Wie hat sich der Titular Solinas nun mit der zuvor angesprochenen Problematik auseinandergesetzt? Wie ist das Ergebnis?
Herr Solinas hat mit seiner Programmauswahl einen konventionellen Weg gewählt und Stücke eingespielt, die bestens bekannt sind (bzw. sein sollten) und schon auf zahlreichen Tonträgern zu hören sind, sieht man einmal von „Salamanca“ (eines der drei Hamburger Präludien von Guy Bovet) ab. Als Komponisten sind außerdem zu nennen Frescobaldi, Pa-chelbel, Bruhns, Böhm, Bach, Mendelssohn, Boellmann und Liszt.

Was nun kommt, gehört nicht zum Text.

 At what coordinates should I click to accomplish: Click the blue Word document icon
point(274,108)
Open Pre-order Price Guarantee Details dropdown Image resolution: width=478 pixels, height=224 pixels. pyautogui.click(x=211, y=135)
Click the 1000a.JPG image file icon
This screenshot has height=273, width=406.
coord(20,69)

Schaut man sich die Laufzeiten der Stücke an, fällt mit Ausnahme von Frescobaldi und Bovet auf, dass diese länger als üblich bzw. gewohnt sind. Bei Boellmann und Liszt fällt der Unterschied sogar noch mehr ins Auge bzw. ins Ohr. Woran liegt das? Ich hatte bereits erwähnt, dass der klangliche Raum von St. Cornelius trotz aller Möglichkeiten der Orgel einen Kompromiss fordert, und zwar hauptsächlich bei der barocken Musik, zu der auch die von Frescobaldi zu zählen ist, aber mit weniger großen Einschränkungen. Daher auch der Begriff Spagat, denn die Aufgabe ist doch schwieriger als man glaubt. Denn spielt man in einem symphonischen Raum mit ordentlichem Nachhall barocke Stücke im gewohnten Tempo, führt das meist zu dem gefürchtetem Klangbrei, der die Stimmen der Orgel als auch die Komposition nicht mehr klar und durchhörbar zur Geltung kommen lässt. Die Komposition „verschwimmt“ im Raume! Solinas zeigt sich m. E. der zu lösenden Aufgabe sehr gut gewachsen. Die gewählten Registrierungen sind gelungen und den Kompositionen angepasst. Auf der anderen Seite zeigen sie, welche Reichtum an Klangfarben die Stock-mann-Orgel bietet. Der erwähnte Kompromiss erfordert fast überall ein gemesseneres Tempo als üblich, was automatisch zu längeren Spielzeiten führen muss. Das Geschick des Organisten besteht darin, dem Genüge zu tun, ohne dass der eigentliche Charakter der Komposition vollständig verlorengeht. Solinas gelingt das überwiegend sehr gut mit kleine-ren Abstrichen bei Pachelbel und Böhm. Auch das BWV 565 leidet prinzipiell kaum, und der virtuose Charakter des wahrscheinlich ursprünglich für Violine komponierten Stückes leidet nicht wirklich. Bei Bovet gibt es sowieso keine Probleme, weil „Salamanca“ über die Zeiten hinweg komponiert ist. Boellmann und Liszt sind mir persönlich etwas zu lang geraten, aber nach mehrmaligem Anhören kann man hier auch mit der Interpretation des Interpreten schlussendlich konform gehen. Die Vielfalt der hierbei gewählten Register – Boellmann lädt in unterschiedlichen Sätzen ja gerade dazu ein – möchte ich nochmals erwähnen.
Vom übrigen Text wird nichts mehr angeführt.